Tribe and Tribal Ideology in Arabian Gulf States Foreign Policy Making: a Case Study of the Qatar Crisis
Largely unacknowledged in the international media, the blockade against Qatar, led by Saudi Arabia, UAE, Bahrain and Egypt has been in place since June 2017, the standoff persisting until today. The quartet’s justification for continuing the blockade is Qatar’s foreign policy. According to them, Qatar finances and supports terrorism in the region. Basing their allegations on the 2014 agreement that Qatar signed with the Gulf Cooperation Council (GCC), they claim that Qatar has violated this agreement. Qatar, on the other hand, denies these allegations and has garnered regional and international support for its position.
The ramifications of this action have stirred up a crisis which continues to affect the social and political relationships between the Gulf States, most importantly the members of the Gulf Cooperation Council (GCC). In imposing the blockade, the leaders have undergone a tremendous shift in their foreign policy towards their fellow GCC member. The crisis has given rise to numerous questions, predictions and concerns, including whether it signifies the first domino in the gradual collapse of the GCC.
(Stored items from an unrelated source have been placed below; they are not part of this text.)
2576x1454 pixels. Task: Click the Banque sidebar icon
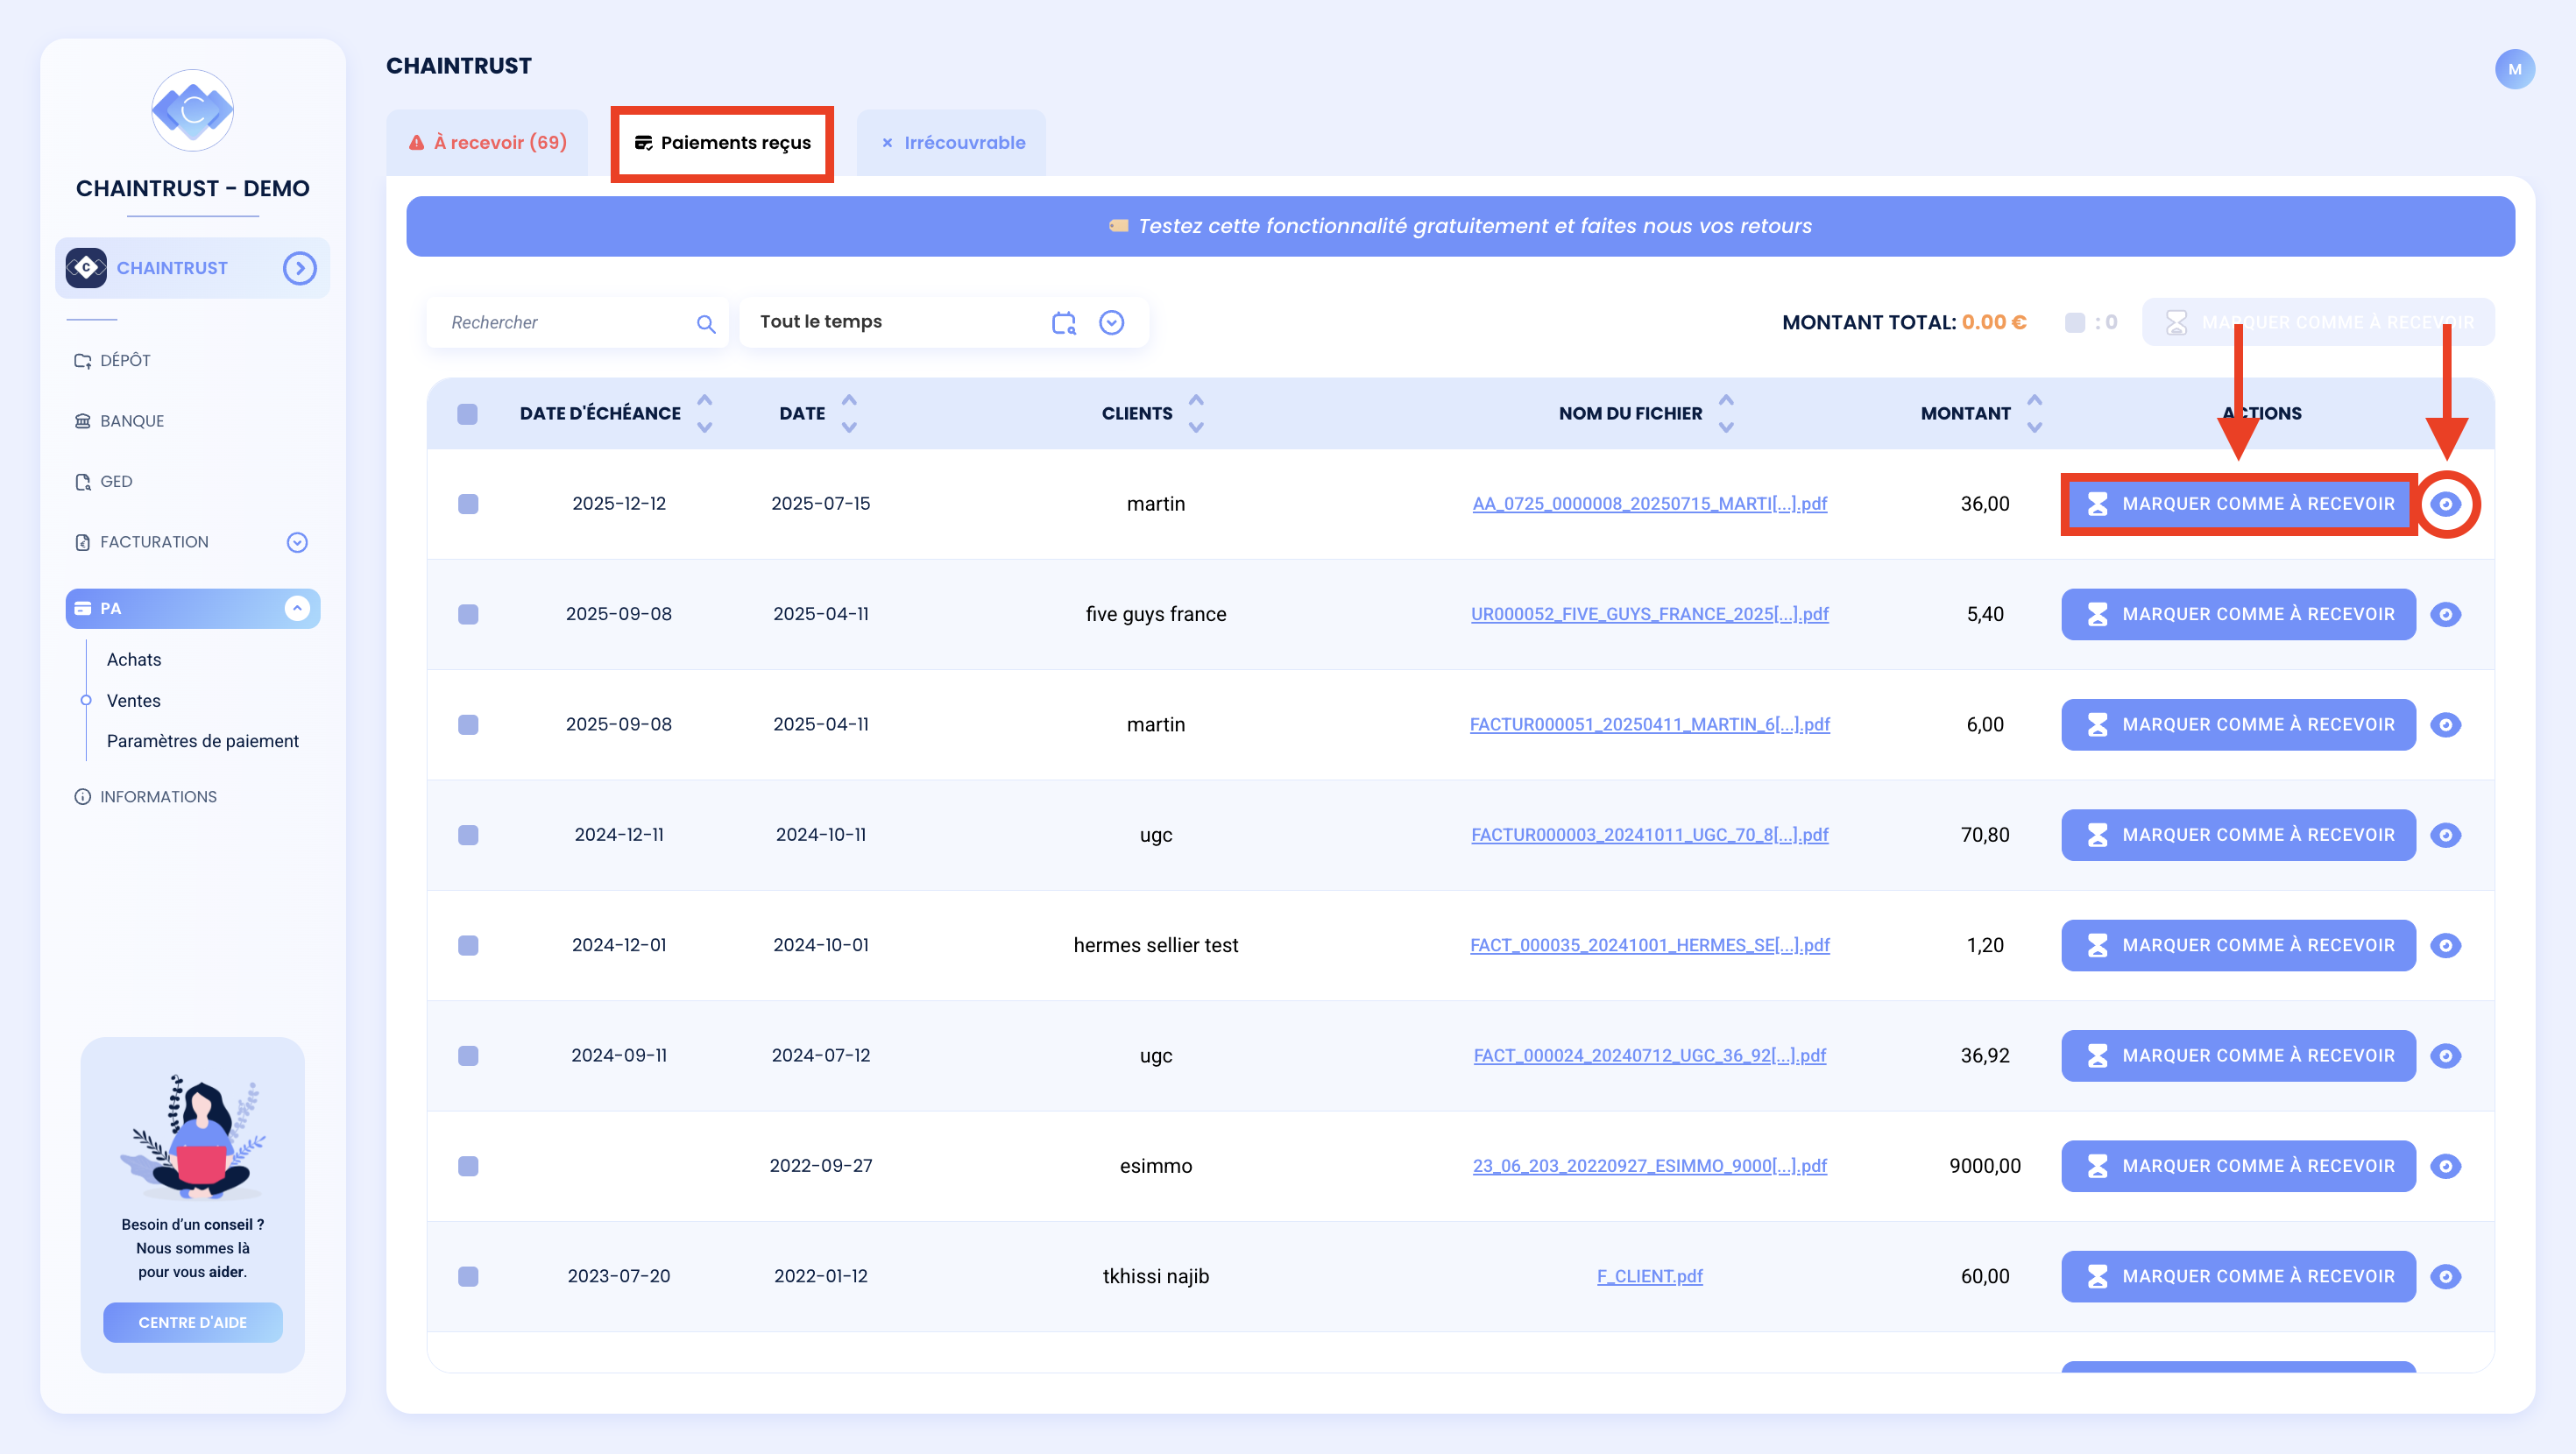(x=83, y=421)
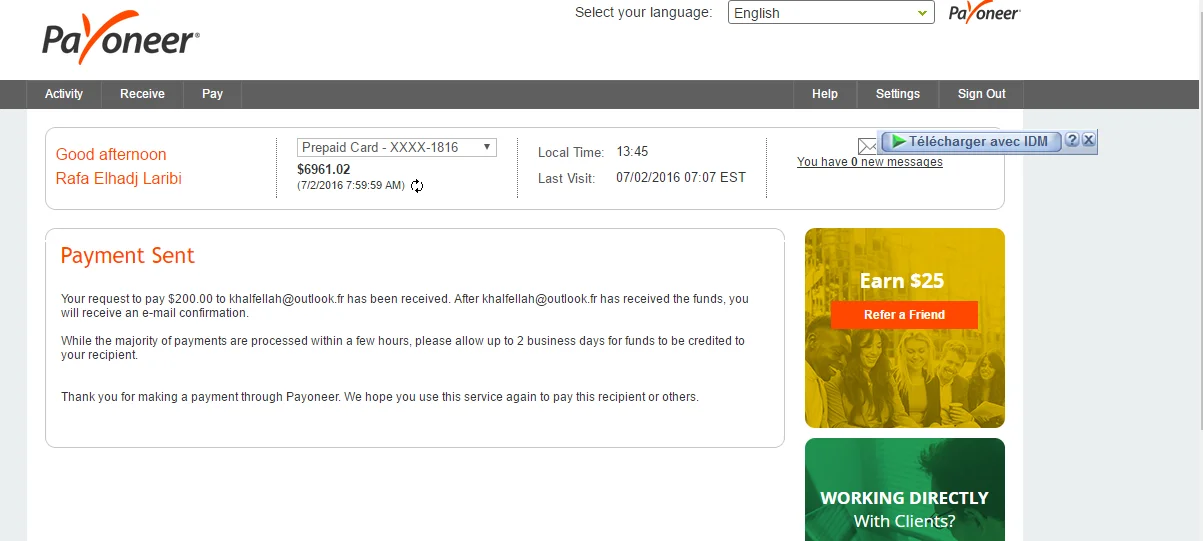Click the small Payoneer logo beside language selector

point(984,13)
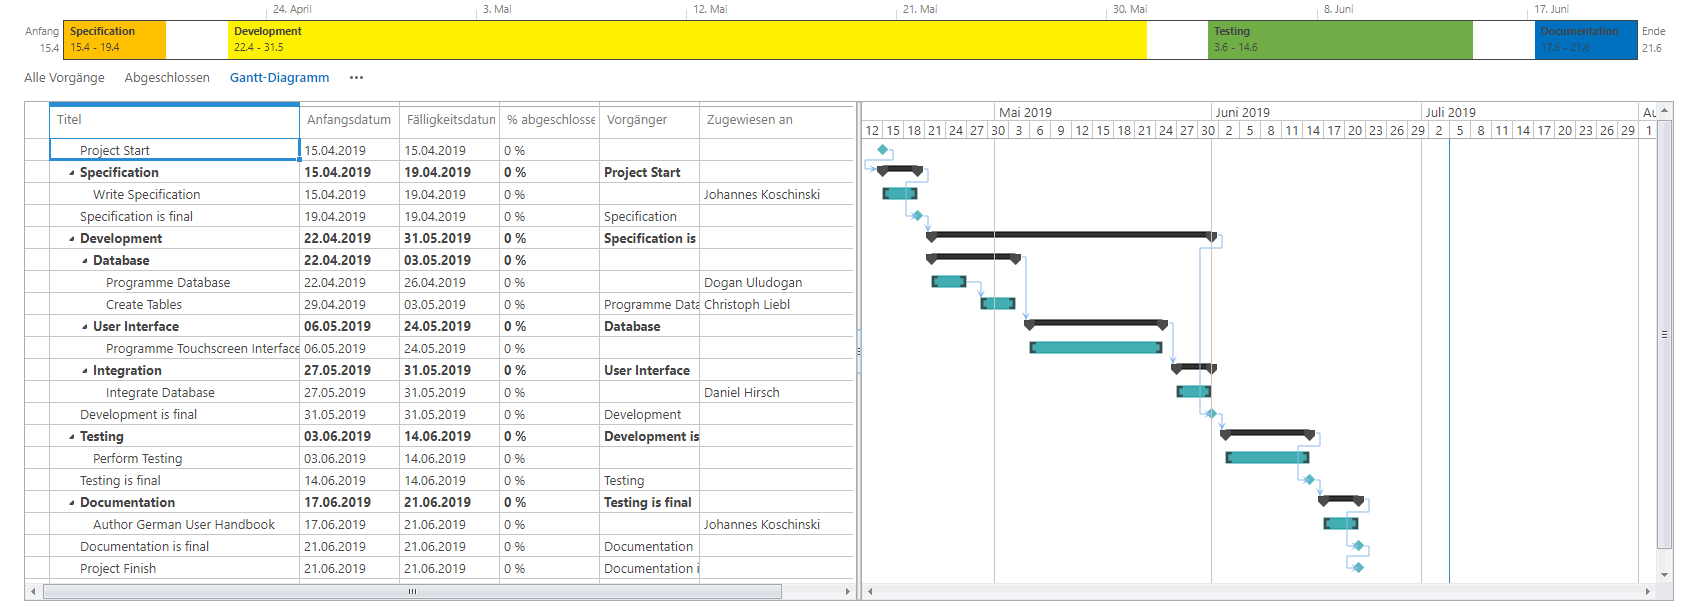Click the green Testing timeline bar
The image size is (1684, 610).
(x=1339, y=40)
Nonetheless, upon analysing the historical relationships between the Arabian Gulf states, it is found that the Qatar crisis is not a new phenomenon in the Gulf but part of the political struggles that have spanned the life of these states. However, the political struggles of the present day differ from the conflicts of the past because of the new political context and, most importantly, the political ideologies that the leaders of the Gulf states have come to adopt. Hence, the characteristics of the Khaliji (Gulf) leaders, especially those imposing the blockade, are best understood within the framework of their political ideology and political discourse. This can be analysed through what I call the role of “tribal ideology in Khalijism”1, which has existed in the context of Khaliji politics both before and after the formation of the Arabian Gulf states.
My paper will focus on understanding the reasoning of the leaders of the blockade by studying their foreign policy discourse ― their foreign policy decisions, the role of tribal ideology and their use of the tribe in their foreign policy making towards Qatar. My paper will employ the method of discourse theory and discourse analysis.